Спутники последовали его совету и смешались с нарядной разношерстной толпой, текущей по улицам и переулкам к главной площади.
— Мы должны аккуратно выспросить всё что возможно о том, где держат Агниппу, — негромко, склонившись со своего седла к самому уху Мена, по-гречески сказал Атрид. — Где лучше всего этим заняться?
— Для начала потолкаемся на базаре, — столь же тихо ответил египтянин. — Послушаем разговоры. Потом, когда придет время пересменки у стражи, заглянем в одну из забегаловок возле казарм… Может, кого и подпоим да разговорим. Доверься мне, сынок. Я боялся, что ее сразу повезут в Абидос, в храм Осириса, и мы не успеем, но, хвала богам, в Абидосе, когда мы сегодня ночью проезжали мимо, ни к какому жертвоприношению не готовились — иначе жрецы исполняли бы гимны и мы издалека увидели бы свет и услышали песнопения. Значит, Агниппа пока тут, у Нефертити. И у нас есть время.
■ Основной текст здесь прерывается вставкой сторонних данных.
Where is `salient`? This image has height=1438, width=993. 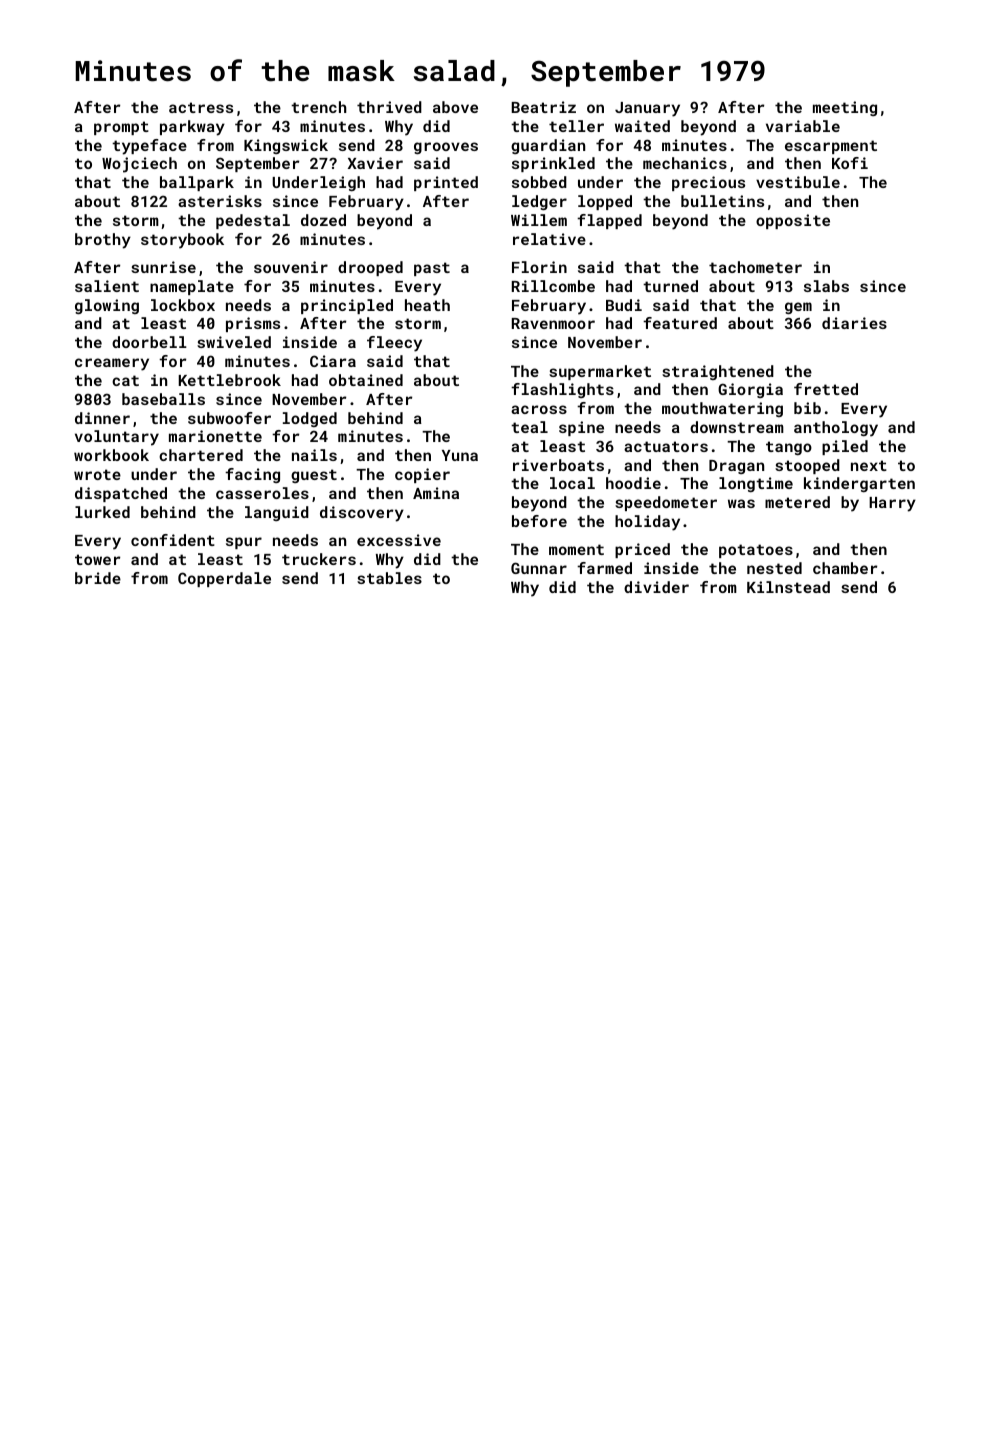 salient is located at coordinates (107, 286).
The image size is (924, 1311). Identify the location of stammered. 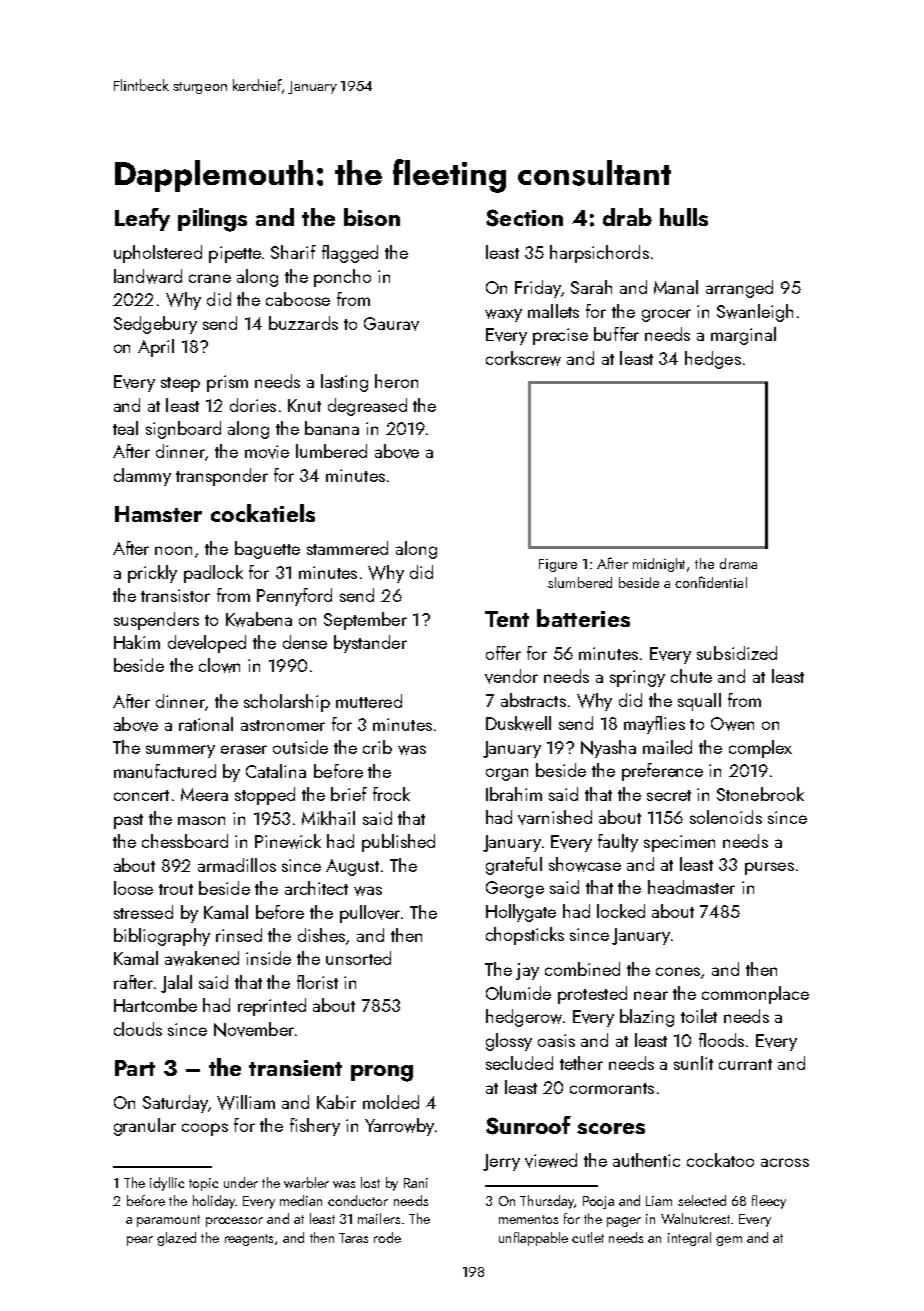
(347, 548).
— Мы должны выкрасть ее сегодня же, — не повышая голоса проронил царь, делая вид, что с интересом рассматривает украшенные цветами и лентами дома вокруг.
— Сегодня… или в ближайшие ночи, — кивнул советник. — Согласен, надо все делать быстро, но при том и продумать до мелочей… У нас не будет другой попытки, мальчик мой. — Он вздохнул. — Никогда Египет прежде не знал человеческих жертвоприношений! Не скажу о тайных темных культах, но…
— Жители города! — прервал старика громкий голос глашатая, донесшийся с площади впереди. — Подданные нашего великого фараона и солнцеподобной царицы! Слушайте — и не говорите потом, что не слышали! Ступайте к новому храму, храму Атона[4]! Сейчас там наша прекрасная и мудрая царевна Агниппа будет принесена в жертву богам во имя процветания Та-Кем: Атону, Амону, Мут и Хонсу! Восхвалите дочь Солнца, ибо она сама решилась на этот шаг, видя несправедливость и несчастья, совершающиеся в нашей стране. Спешите, честные подданные! Восславьте прекрасную и мужественную царевну!